MOSCU. Luego del intenso duelo de hockey entre Rusia y Estados Unidos en los Juegos Olímpicos de Invierno de Sochi el sábado, muchos fanáticos rusos han decidido que la Guerra Fría ha vuelto, y no solamente en la pista de hielo.

 

Hinchas se congregaron en Moscú el lunes para protestar contra una decisión arbitral que anuló un gol ruso en el partido, perdido por Rusia en tiros penales.

 

Los manifestantes, organizados por el ala juvenil del partido de gobierno, lucieron camisetas del equipo nacional ruso y gritaron: “¡Hagan jabón al árbitro!”, una expresión común entre hinchas de fútbol en Rusia.

 

Portando un cartel con la fotografía del árbitro estadunidense Brad Meier, los congregados usaron un rallador de queso para echar jabón en baldes.

 

El gol en cuestión, que habría dado a Rusia una ventaja de 3-2 a menos de cinco minutos del final, fue anulado luego que árbitros determinaron que la red se había zafado del hielo antes de ser anotado.

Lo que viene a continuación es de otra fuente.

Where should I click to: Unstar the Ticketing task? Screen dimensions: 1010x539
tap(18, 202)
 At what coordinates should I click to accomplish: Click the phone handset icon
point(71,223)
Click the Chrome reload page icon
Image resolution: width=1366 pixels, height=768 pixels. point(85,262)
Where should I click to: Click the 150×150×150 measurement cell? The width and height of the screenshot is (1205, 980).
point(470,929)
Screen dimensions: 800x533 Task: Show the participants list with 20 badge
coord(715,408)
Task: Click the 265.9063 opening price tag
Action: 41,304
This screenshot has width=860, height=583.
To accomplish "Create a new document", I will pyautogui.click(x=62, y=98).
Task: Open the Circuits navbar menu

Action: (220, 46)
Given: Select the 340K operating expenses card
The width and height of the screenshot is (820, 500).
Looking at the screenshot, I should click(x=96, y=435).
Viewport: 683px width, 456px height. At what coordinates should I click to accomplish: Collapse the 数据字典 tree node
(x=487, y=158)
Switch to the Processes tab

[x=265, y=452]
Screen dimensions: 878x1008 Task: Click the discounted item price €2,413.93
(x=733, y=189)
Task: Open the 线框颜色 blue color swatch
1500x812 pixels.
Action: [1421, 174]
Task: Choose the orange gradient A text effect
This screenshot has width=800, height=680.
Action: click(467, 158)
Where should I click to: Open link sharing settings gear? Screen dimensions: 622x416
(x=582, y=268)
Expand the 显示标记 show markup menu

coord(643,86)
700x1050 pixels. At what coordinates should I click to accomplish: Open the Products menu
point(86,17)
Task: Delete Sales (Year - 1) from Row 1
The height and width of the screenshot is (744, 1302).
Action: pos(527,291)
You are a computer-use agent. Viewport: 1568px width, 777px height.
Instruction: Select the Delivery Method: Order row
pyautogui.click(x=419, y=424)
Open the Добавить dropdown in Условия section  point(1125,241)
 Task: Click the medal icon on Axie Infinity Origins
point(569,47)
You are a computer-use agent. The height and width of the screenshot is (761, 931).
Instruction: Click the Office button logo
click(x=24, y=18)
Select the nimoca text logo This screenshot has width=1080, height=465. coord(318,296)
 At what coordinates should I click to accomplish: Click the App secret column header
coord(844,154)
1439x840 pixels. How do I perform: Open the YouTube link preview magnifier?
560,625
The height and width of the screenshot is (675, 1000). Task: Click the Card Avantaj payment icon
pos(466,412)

Los fanáticos rusos, que habían saltado en celebración, gritaron furiosos al anunciarse la decisión.

 

El árbitro supervisor de la Federación Internacional de Hockey sobre Hielo, Konstantin Komissarov, confirmó que el fallo de los árbitros fue correcto y que la revisión de video fue usada apropiadamente. Pero eso no ha calmado a espectadores rusos que, en rara señal de unidad entre diversos sectores del espectro político, han expresado sus quejas y algunas teorías de conspiración.

 

Al anunciarse la decisión, los comentaristas de la televisión estatal parecieron inicialmente incapaces de superar su asombro, gritando: “¡¿Cómo puede ser?!”. Se pasaron gran parte del resto del partido farfullando sobre la nacionalidad de Meier.

 

Komsomolskaya Pravda, uno de los diarios más populares del país, publicó una foto del portero estadunidense —con un círculo rojo alrededor de la mano, que parece estar empujando uno de los postes— bajo el titular: “Un árbitro estadunidense y la federación internacional marioneta nos privaron de una victoria merecida”. Un canal estatal mostró un programa de discusiones de una hora dedicado solamente a la decisión arbitral.

 

“¿Los jueces no tienen nacionalidad?”, preguntó Alexei Pushkov, un parlamentario vinculado con el Kremlin, en Twitter. “Qué interesante. Y ¿cómo no nombraron un árbitro ruso, sino uno estadunidense?”.

 

Incluso liberales rusos se lanzaron al ruedo. “Estoy de acuerdo con todo lo que se ha dicho sobre el árbitro”, escribió el bloguero anticorrupción y activista opositor Alexei Navalny.

 

El presidente Vladimir Putin, uno de los hinchas descontentos en el estadio en Sochi el sábado, le dijo a agencias noticiosas estatales el lunes que el partido “debió suspenderse” si la portería estaba mal, pero le pidió a los fanáticos que mostrasen espíritu deportivo.